Marges rognées… côté industriel

Depuis longtemps, le rapport des forces est à l’avantage des distributeurs dans les négociations commerciales, face aux entreprises de marques industrielles, quelle que soit leur taille. Quand les conditions de la concurrence entre enseignes les portent à la guerre des prix, il s’ensuit une destruction de valeur considérable pour l’appareil productif. Entre 2013 et 2021, l’indice des prix des marques de PGC a ainsi dévissé d’un indice 108 à un indice à peine supérieur à 100, soit à son niveau de… 2007 (source IRI).

Avec l’inflation de coûts, les entreprises ont rogné leurs marges.
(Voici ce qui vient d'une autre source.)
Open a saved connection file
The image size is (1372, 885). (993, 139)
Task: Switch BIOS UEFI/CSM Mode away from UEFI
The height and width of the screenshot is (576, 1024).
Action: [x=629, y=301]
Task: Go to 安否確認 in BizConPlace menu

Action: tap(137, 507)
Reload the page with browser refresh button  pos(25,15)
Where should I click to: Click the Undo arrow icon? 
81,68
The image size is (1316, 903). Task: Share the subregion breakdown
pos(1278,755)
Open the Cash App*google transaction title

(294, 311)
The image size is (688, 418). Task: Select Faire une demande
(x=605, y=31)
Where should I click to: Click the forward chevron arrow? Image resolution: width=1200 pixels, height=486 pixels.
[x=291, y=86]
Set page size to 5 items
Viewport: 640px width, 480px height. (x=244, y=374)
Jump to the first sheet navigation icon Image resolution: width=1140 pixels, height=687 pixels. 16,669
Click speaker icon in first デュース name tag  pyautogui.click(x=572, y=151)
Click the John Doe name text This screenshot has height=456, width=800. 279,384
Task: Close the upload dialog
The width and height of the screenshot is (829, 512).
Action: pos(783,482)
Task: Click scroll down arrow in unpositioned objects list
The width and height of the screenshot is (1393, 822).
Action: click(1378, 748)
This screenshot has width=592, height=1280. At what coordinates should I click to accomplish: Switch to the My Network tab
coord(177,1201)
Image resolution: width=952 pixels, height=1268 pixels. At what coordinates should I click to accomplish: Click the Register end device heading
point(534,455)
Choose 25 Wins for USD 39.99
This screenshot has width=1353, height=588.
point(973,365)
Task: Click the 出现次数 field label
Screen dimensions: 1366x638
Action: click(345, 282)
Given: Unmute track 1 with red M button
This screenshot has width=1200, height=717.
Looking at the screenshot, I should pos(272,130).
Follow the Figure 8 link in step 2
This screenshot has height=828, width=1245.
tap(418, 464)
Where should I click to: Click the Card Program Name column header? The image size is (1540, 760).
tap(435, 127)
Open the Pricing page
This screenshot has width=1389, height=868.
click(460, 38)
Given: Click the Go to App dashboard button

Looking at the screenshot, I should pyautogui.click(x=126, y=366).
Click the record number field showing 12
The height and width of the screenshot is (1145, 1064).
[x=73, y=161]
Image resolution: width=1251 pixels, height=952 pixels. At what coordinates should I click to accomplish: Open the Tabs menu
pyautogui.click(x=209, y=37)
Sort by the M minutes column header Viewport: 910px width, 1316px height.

Le rapport de l’Inspection générale des finances commandité par Bruno Le Maire à la suite d’une interpellation de Michel Édouard Leclerc contre les « profiteurs de l’inflation » montre que les industriels rognent depuis des années sur leurs marges pour protéger le pouvoir d’achat des consommateurs : il conclut que l’EBE de l’industrie agroalimentaire a baissé de 16 % sous l’effet d’une hausse des prix des intrants non compensée par celle des prix de vente à la grande distribution, alors que l’EBE du commerce ne s’est dégradé que de 1 % . La contraction de l’EBE des industriels contribuerait, à elle seule, à réduire la hausse des prix finaux à la consommation des biens alimentaires de 1,3 % .

Postures pour la négociation commerciale

Aujourd’hui, les entreprises de marques que représente l’Ilec – des ETI autant que des grands groupes – ne peuvent plus absorber l’intégralité des hausses de coûts après dix-huit mois d’envolée des cours des matières.

Les attaques dont la proposition de loi Descrozaille fait l’objet, sous couvert de défense du pouvoir d’achat, révèlent surtout l’intensité de la concurrence par les prix entre enseignes. Ce sont des « positions de négo » en période de négociations annuelles industrie-commerce. MM Leclerc ou Duhaupand ne s’intéressent pas aux attendus de la proposition de loi, mais cherchent à discréditer les raisons économiques de leurs fournisseurs avant d’entrer dans le box. Ils connaissent pourtant bien la réalité de l’inflation des coûts : leurs MDD connaissent depuis un an une hausse de prix consommateurs supérieure de 60 % à celle des marques nationales¹.

L’appareil productif de la France ne peut être pris en étau entre l’envolée de ses coûts et la concurrence entre distributeurs. En complément des lois existantes, une réponse est attendue pour en assurer l’avenir, le maintien des emplois, et l’approvisionnement des Français en produits de grande consommation. Elle peut l’être par ce texte pragmatique qui laisse toute sa place à la négociation entre les parties, pour développer une offre accessible au pouvoir d’achat contraint des consommateurs sans casse économique dans l’agriculture et l’industrie.